O sırada tam da eski CIA yöneticisi Graham Fuller’ın “Gülen’in o taraklarda bezi yoktur” yollu adeta kefil olan, onu “İslam’ın gelecekteki yüzü” ilan eden yazısının üzerine ABD Ulusal İstihbarat Direktörü James Clapper’in Gülen’in dahline dair kanıt olmadığı açıklaması gelir. Henüz darbe girişimi üzerinden bir hafta geçmemiştir ve demek ki Amerikan istihbaratı çalışmasını bitirip Gülen’i temize çıkarmıştır.
ABD yönetimi Gülen’in şahsen darbeye karışmış subay, ya da sivillerle bağlantısını gösteren kanıtlar istemektedir.

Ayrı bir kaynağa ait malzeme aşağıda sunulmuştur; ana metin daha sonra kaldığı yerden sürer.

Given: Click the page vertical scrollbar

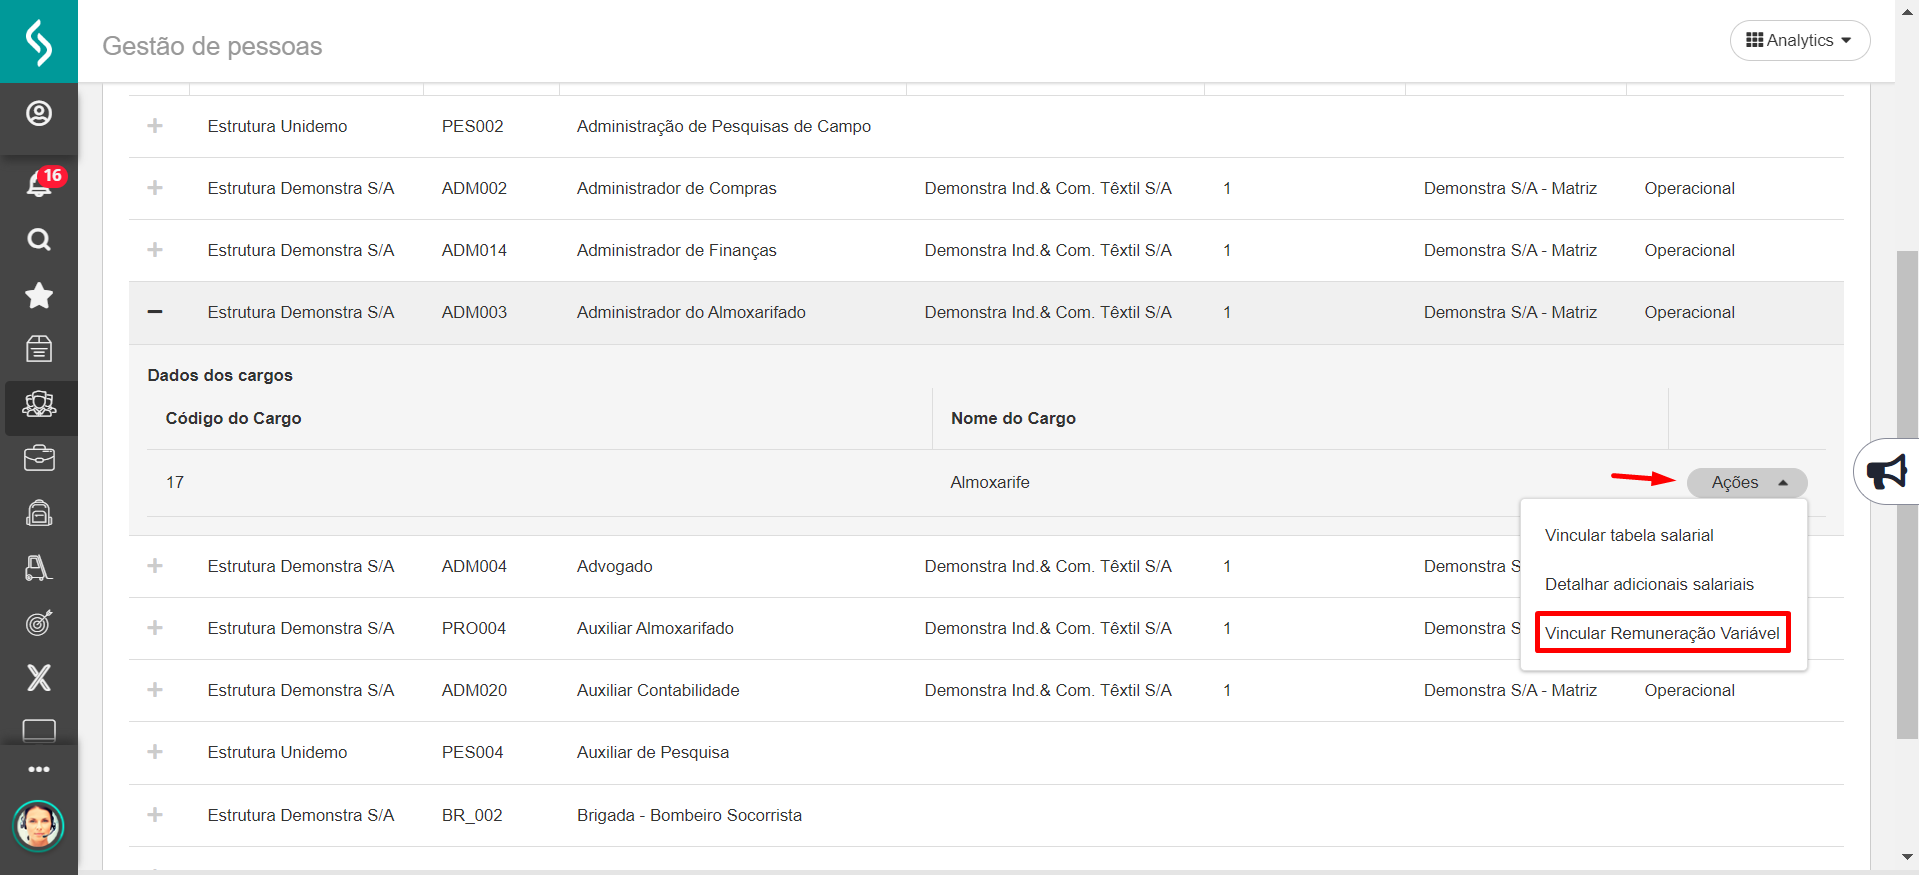Looking at the screenshot, I should coord(1907,494).
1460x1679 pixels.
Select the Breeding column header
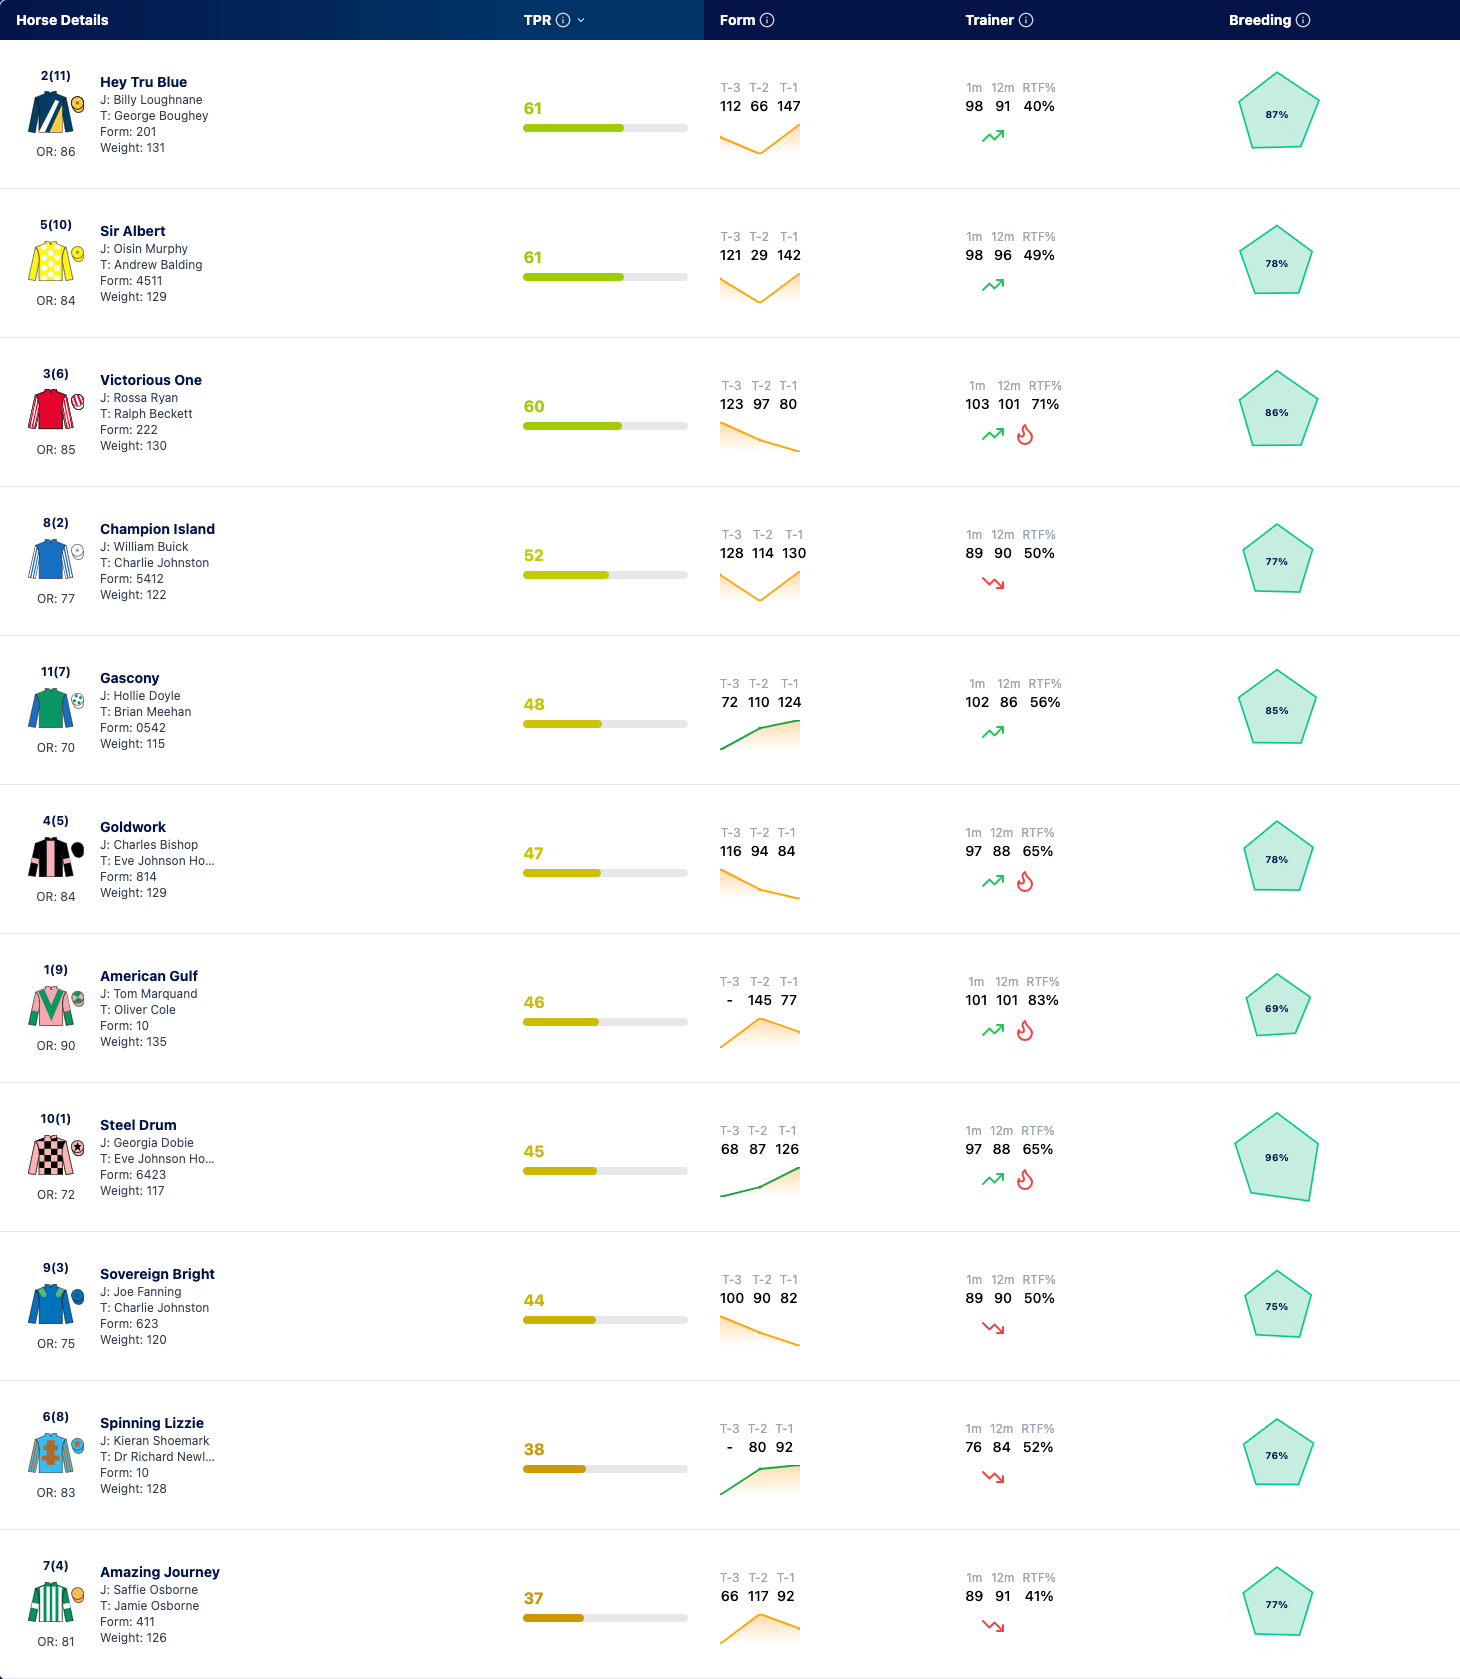coord(1259,20)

Kendi yasaları açısından bunda haklılık payı da vardır.
Öte yandan, Cumhurbaşkanlığı Sözcüsü İbrahim Kalın’ın The New York Times’taki “Gülen verilmeli” yazısından bir gün sonra bu defa Gülen’in yazısı çıkmıştı. Gülen’e göre Türkiye’nin “giderek otoriterleşen” yöneticisi Erdoğan’ın ABD yönetimine “şantajıdır” onun sınır dışı edilmesi talebi.
Bundan da önemlisi, Gülen’in ABD yönetimine hitaben kendisinin “ılımlı” İslam temelli “Hizmet” hareketinin Batı çıkarlarına hizmet ettiğini vurgulaması.
Gülen’ın bu yazısı, ABD yöneticilerinin konuyu hukuki zeminde tutmak istemesine karşın tamamen siyasi zemine çekme girişimi sayılabilir.
Ankara’da ise dün MHP lideri Bahçeli ilk defa darbe girişimi ardında CIA parmağı olduğu “söylentilerinden” söz etti, arkasından ABD’nin çıkmasının müttefiklik ilişkilerine zarar vereceğini öne sürdü. (Yargıdan dönmeseydi MHP olağanüstü kurultayı 15 Temmuz darbe girişiminden beş gün önce 10 Temmuz’da yapılmış olacaktı; alın size bir tesadüf daha.)
CHP lideri Kemal Kılıçdaroğlu ise, darbecilerin saldırısında 47 polisin şehit edildiği özel harekât merkezinin yıkıntılarını ziyaret ederken, ABD’nin Gülen’i Türkiye’ye vermek “zorunda” olduğunu söyledi.
Belli ki Erdoğan’ın (HDP dışındaki) parti liderleriyle 25 Temmuz’da yaptığı görüşmede sadece Anayasa değişikliği üzerinde birlikte çalışma gereği konuşulmadı, Gülen de konuşuldu.
İşte Erdoğan’ın Rusya seyahati bu ortamda ilan edildi.
İsterseniz tesadüf sayarsınız. O zaman mesela Erdoğan Rusya’dan Gülen’in Türkiye’deki bağlantılarına dair elektronik istihbarat bulgularıyla dönerse, onu da tesadüf sayabilirsiniz. Geçenlerde ABD’deki Demokrat Parti başkanı Debbie Schultz’un, istifasına yol açan elektronik posta skandalından dolayı Rus istihbaratını suçlamasını hatırlatayım size. Yani epey karışık bir istihbarat alışverişi dönüyor etrafta.
Haydi, buna da bir örnek verip bağlayalım konuyu. Dışişleri Bakanı Çavuşoğlu, Gülen okulları aracılığıyla devlet kademelerine sızılmış birkaç ülkeye daha darbe uyarısı yaptıklarını açıkladı, sadece Kırgızistan’ın ismini verdi. Kırgızistan’ın Şangay Grubunun üyesi olduğunu, bu gelişmenin Rusya’yı ilgilendirdiğini hatırlatmaya gerek yok artık.
Rusya, malum, Gülen okullarının faaliyetini yıllar önce CIA ile işbirliği yaptığı suçlamasıyla kapatmıştı.
Artık bu kadarına da tesadüftür demezsiniz her halde.